I am studying ring theory and am looking at quotient rings. I have seen this example of a quotient ring: $$R= (\Bbb{Z}/3\Bbb{Z})[X] /\langle X^3 + \bar2 X^2 + X + \bar1 \rangle $$
I believe that $\bar2=2+3\Bbb{Z}$ and $\bar1=1+3\Bbb{Z}$, but I can't get my head around what this ring R means.
Can anyone help with the intuition?
How can I check if this ring is commutative or unital?

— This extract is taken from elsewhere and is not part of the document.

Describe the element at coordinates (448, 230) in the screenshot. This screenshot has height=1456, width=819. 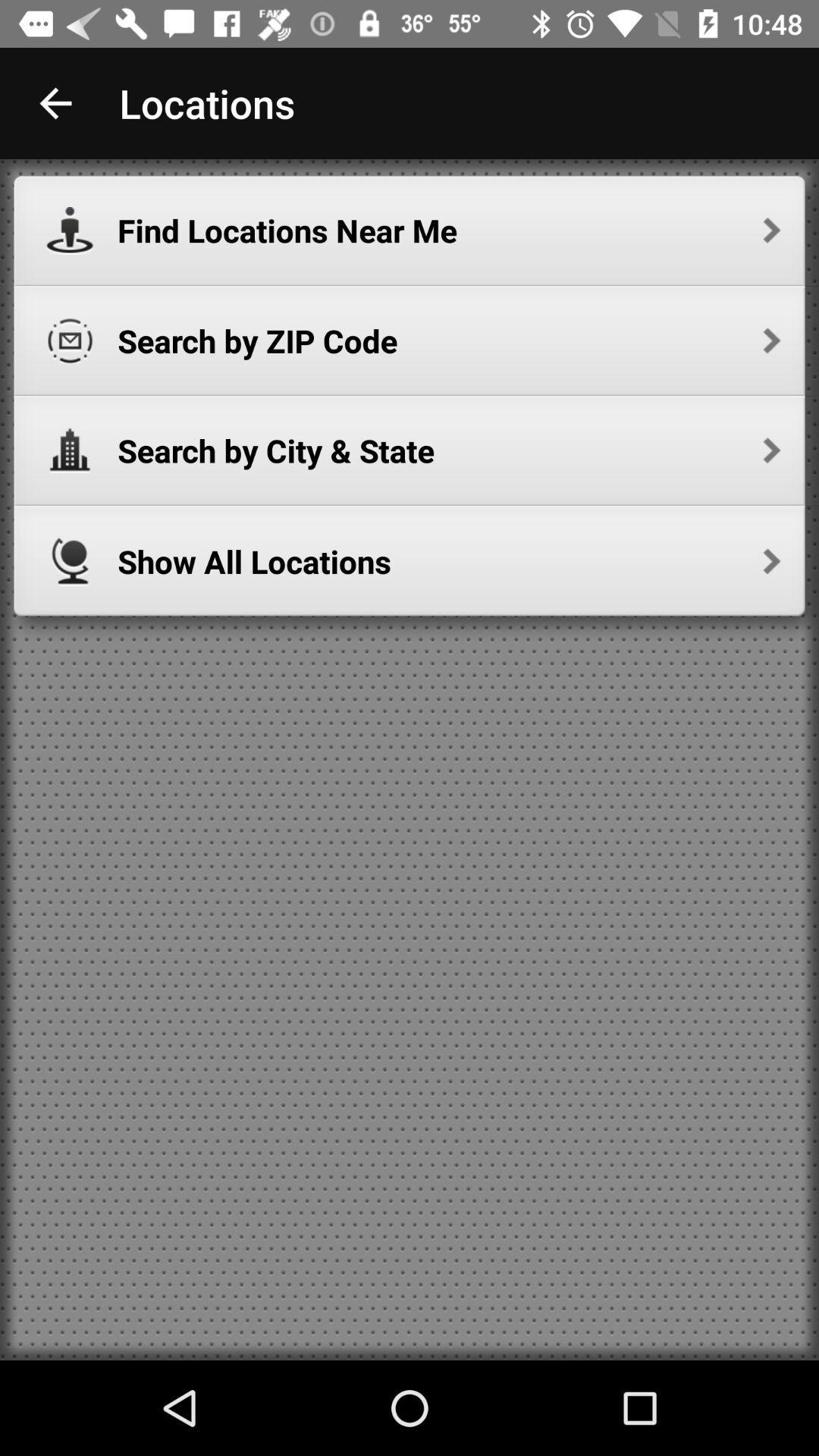
I see `the find locations near icon` at that location.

Let me show a simpler example:
$$R= (\Bbb{Z}/2\Bbb{Z})[X] /\langle X^2 + \bar1 \rangle $$
Before the quotient, we have all polyonomials with coefficients in $\Bbb Z / 2\Bbb Z$. But the quotient tells us that we can replace $X^2$ with $-\bar1$ (which, because we're working in integers mod 2, is the same as $\bar 1$). So a polynomial like $$ x^4 + x^3 + x $$ can be rewritten as $$ (x^2)^2 + x^2(x) + x = (\bar1)^2 + \bar1 x + x = \bar1 + x + x = \bar1 $$ I can do this rewriting because there's only one relation, and it's nice and simple. But in general, a quotient like this allows you to "simplify away" any terms of power higher than $k$ (where $k$ is the largest exponent in the quotiented polynomial) by replacing them with one or more terms of power lower than $k$. (This is a little bit like "casting out nines", if you learned to do that when you were learning arithmetic; if not, ignore this remark.)
Pro tip: when you want to write angle-brackets, us
\langle ... \rangleinstead of\lt ... \gt.